Just before the nine-minute mark of the third quarter, Allen swiped a Rasheed Wallace pass, crossing over left to right inside the arc and pulled up. As the crowd had done for each of his recent jumpers, they gasped, hoping and willing it to go -- this time, they were rewarded with a splash.

"I had to look around and see if they were cheering for me because there was an eruption," Allen said. "I knew how I was going to start the game and I wasn't worried about taking shots as much as just being aggressive then just let stuff just come and fall into place."

It seemed from the beginning that it may be Allen's night after he earned three free throws and a layup early on, but three fouls kept him on the bench for most of the second quarter. Still, after hitting that first 17-footer, he dug into his jumpshot scrapbook, drawing a foul on another pullup and hitting a pretty baseline fadeway. He seemed poised for a big quarter, but Allen would have to settle for just eight points.

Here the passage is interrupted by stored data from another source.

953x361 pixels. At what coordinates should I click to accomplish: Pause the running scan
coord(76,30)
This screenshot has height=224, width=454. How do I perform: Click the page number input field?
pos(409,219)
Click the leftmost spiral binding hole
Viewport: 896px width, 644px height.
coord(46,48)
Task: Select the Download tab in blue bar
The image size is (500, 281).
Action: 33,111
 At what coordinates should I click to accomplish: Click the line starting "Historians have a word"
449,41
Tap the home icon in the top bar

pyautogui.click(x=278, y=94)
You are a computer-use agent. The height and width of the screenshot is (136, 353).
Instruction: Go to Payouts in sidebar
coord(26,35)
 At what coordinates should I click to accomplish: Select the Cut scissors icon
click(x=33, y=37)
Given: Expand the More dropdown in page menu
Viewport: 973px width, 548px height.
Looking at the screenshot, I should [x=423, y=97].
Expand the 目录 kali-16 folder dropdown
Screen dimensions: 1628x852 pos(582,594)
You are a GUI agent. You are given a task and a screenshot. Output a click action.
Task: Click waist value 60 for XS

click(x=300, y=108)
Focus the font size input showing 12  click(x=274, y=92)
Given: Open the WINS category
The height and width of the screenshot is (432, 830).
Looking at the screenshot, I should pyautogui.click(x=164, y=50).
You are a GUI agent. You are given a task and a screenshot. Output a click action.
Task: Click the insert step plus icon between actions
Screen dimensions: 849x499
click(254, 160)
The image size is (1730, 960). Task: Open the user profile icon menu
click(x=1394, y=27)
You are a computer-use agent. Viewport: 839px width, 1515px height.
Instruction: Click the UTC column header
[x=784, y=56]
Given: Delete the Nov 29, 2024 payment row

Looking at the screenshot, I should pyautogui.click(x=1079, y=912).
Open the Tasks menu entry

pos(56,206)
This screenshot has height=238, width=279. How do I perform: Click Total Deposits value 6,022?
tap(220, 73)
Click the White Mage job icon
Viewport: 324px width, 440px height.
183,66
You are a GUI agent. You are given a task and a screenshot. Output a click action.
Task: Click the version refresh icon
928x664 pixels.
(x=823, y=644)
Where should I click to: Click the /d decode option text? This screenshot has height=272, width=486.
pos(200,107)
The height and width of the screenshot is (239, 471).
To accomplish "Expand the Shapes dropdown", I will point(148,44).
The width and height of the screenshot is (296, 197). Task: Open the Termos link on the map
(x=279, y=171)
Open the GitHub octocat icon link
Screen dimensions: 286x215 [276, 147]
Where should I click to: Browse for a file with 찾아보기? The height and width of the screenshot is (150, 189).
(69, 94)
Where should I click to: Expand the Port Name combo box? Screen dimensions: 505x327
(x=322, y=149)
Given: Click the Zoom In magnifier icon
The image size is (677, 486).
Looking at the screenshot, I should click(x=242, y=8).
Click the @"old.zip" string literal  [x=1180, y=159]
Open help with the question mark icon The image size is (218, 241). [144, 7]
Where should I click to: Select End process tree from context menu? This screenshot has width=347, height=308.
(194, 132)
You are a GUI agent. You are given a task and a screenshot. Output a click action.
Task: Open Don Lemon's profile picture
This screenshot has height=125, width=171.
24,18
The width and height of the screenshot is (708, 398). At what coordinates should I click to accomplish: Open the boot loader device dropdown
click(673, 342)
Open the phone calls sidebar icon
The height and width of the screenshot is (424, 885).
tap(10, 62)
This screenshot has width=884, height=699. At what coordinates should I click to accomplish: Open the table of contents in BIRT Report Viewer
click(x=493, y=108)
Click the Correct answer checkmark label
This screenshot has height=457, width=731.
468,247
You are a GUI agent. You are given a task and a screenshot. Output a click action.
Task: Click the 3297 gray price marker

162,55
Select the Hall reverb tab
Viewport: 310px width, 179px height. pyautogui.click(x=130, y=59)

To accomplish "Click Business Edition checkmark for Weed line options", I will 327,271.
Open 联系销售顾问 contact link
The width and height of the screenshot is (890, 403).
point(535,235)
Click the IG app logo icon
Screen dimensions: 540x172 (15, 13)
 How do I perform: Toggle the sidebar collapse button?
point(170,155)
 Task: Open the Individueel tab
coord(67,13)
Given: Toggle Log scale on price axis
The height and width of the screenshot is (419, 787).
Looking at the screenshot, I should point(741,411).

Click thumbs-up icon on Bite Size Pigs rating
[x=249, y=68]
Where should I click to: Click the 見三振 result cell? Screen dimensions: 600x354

"It's sometimes the basketball gods," Doc Rivers said. "Things are going well and then he picks up his fourth and fifth. I took the gamble on it and actually lost."

Even five fouls could not derail Allen's back-on-track night. He hit two catch-and-shoot threes in the tense fourth quarter, finishing with 25 points on 9-of-16 shooting. He also missed one of the biggest shots of the game with the Celtics down four and just over a minute to go, but taking into consideration his minimalist approach to shot selection from the previous eight games, it's more important that Allen took one of the biggest shots of the game.

"Ray had an excellent night," Kevin Garnett said. "I think confidence-wise this is what he probably needed. Paul [Pierce] and myself kept encouraging him, so it was good to see him have a nice game tonight."

The Pistons won't need to make any major adjustments now that Allen's shot is falling again because they didn't make any when it wasn't. They still won't leave him open on the floor and will trap him coming off of screens. But Allen's outside scoring may decide the Celtics fate' at the one place they will need it most: the Palace of Auburn Hills.

The Celtics must now win their first road game at some point in this series in order to advance to the NBA Finals. One of their biggest problems at Cleveland and Atlanta was poor ball movement, but there's no cure for that like shooters making shots.

Even if Allen's jumper dries up once again, he'll surely take another goose egg on the box score if he can just start having fun again. And the only remedy for that is a win.